I have a list of class items List<MyClass>

I have a seperate object that is of type MyClass

In my list I have an instance of this item but my where statement fails.

var home = Item.Find(23);
var item = allitems.Where(i => i == home);

item yields no results

allitems.Contains(home) also fails.

What am I doing wrong?

+3  A: 

Are they definately tghe same items? If you have this situation;

var item1 = new Place(23);
var item2 = new Place(23);

then item1 != item2. If the items are identified by some property, you could try

allitems.Where(i => i.Id == home.Id)
Steve Cooper
I've done it by ID thanks. Why is item1 considered different than item2 though?
Jon
Because they're different objects. Unless it's overloaded, "==" compares for identity rather than equality - you can have two laptops which are equal in every respect, but they're still distinct laptops for example.
Jon Skeet
Jon's *almost right* ;) == in C# compares the identity of classes, or more correctly reference types.
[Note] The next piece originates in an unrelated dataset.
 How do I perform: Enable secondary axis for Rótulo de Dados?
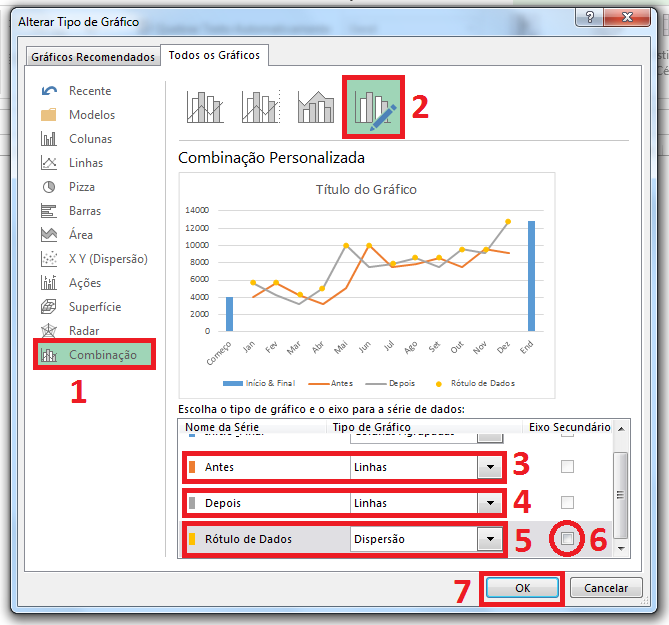(567, 539)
For structs, the values are compared, and the same for basic data types like int. Things that compare that way are called value types.So if you wrote `int x = 7; int y = 7` then `x == y`, because it compares values, but if you wrote`var item1 = new Place(23); var item2 = new Place(23);` `item1 != item2`, because they are two different objects which just happen to have the same content.
Steve Cooper
A: 

Overriding Equals() in "Item" should also work.